Единственная территория в России, которая не претерпела сущностных изменений, — Капотня. Туда теперь ссылают.

Основу нынешней сорокинской мифологии составляют два, так сказать, хайдеггеровских предмета: молоток ("Ледяная трилогия") и гвозди ("Теллурия"). Набор инструментов для создания нового мира. Теллур — специальный гвоздик, который вбивают жаждущему полноты бытия. Это вам не дурь, не потоки музыкальных и визуальных помоев, предназначенных для пассивного забытья. Не абстракция — конкретный предмет. Настоящая вещь.

Тут все пронизано возвращением к предметности, функциональности. Человеческое животное теперь — не просто раб машины: он теперь создан в соответствии со своей главной функцией. Каждый сделан для чего-то конкретного. Каждый стал равен себе. Плотник — главная профессия нового Средневековья, он и произносит ключевой монолог: "Мир стал человеческого размера, нации обрели себя, люди обрели чувство вещи, человек перестал быть суммой технологий". Плотник вбивает гвозди. Рыцарь летает. И клянется. Человек с песьей головой философствует. Что ему еще делать.

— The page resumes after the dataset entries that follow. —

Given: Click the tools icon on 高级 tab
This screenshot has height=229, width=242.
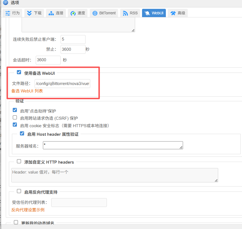Looking at the screenshot, I should 173,13.
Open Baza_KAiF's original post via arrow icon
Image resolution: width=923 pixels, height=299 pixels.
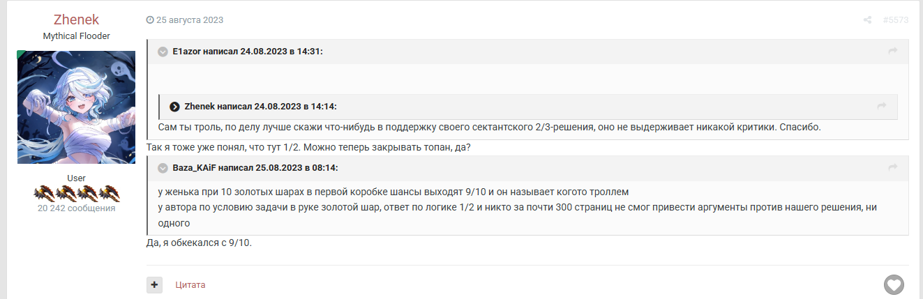[x=892, y=168]
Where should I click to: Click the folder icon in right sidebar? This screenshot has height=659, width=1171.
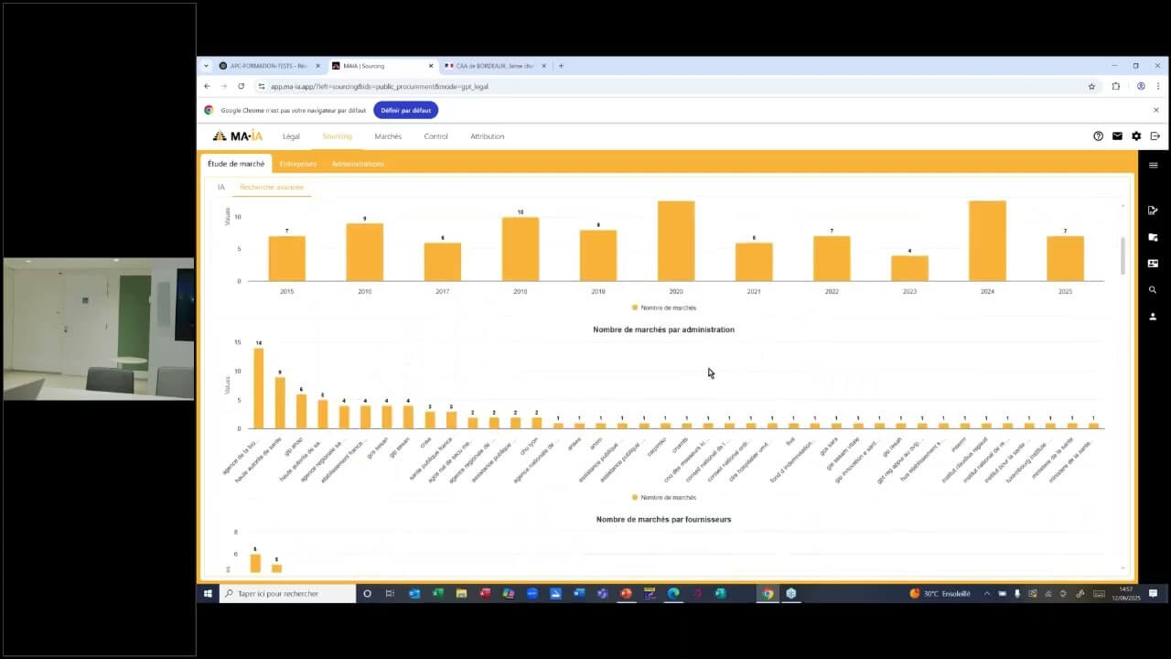[1153, 237]
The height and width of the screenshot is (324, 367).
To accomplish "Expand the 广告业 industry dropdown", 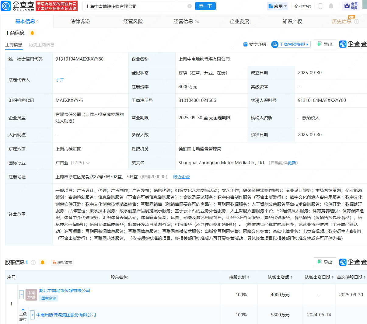I will [88, 163].
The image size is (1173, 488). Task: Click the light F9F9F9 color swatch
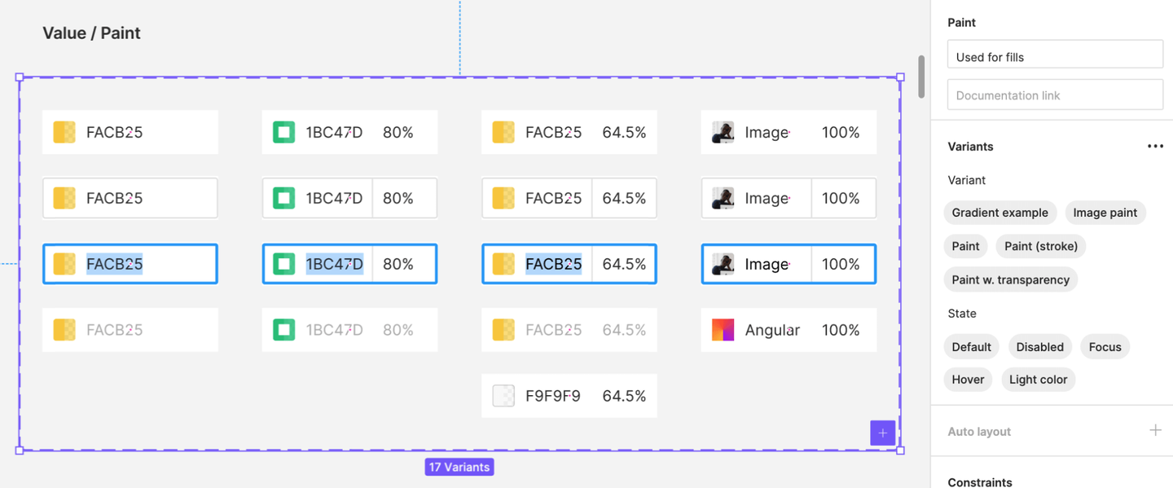pyautogui.click(x=503, y=396)
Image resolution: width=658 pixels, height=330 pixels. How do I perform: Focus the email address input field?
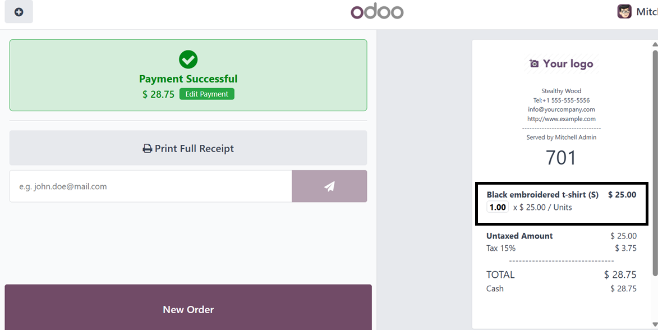[x=150, y=186]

Новые роботы изобретены именно для воровства. Они воруют мешки с семечками, мелкий скарб. Осуществилась вековая мечта русского человека — чтобы за него воровали машины, а сам бы он лежал на печи и ничего не делал. Воровство без угрызений, стерильность зла. Воровство как технология, но и как метафизика. Или вот — интеллигенция. Она была у Сорокина гусляром-диссидентом ("День опричника"), служила в шутовской палате ("Сахарный Кремль"). В новом романе интеллигент — это живой уд, присланный графом Шереметьевым в подарок вдовствующей королеве Доротее Шарлоттенбургской. Физическая форма приведена в соответствие с главной функцией — доставлять удовольствие, баловать Госпожу — власть.

Или, напротив, в момент сомнений, тоски — уд превращается в интеллигента?.. После Катастрофы культура перестает быть имиджевым проектом — и становится нуждой, физиологической потребностью. И ее выбор опять связан с опасностью. В момент, когда уд решается на побег — от Госпожи, — происходит возвращение к традициям диссидентства. Все опять по кругу.

Это не политический роман, не сатира — это кадиш о языке. Молитва, исполненная на пятидесяти разных языках. Верните то, с чем можно работать, с чем возможно играть. В тоске по различиям Сорокин возвращает "себе" даже язык соцреализма — перед лицом новой опасности, гораздо более страшной: перед угрозой разъязыковления. И вот ведь что важно: ничего с этим поделать нельзя. Спасет только катастрофа.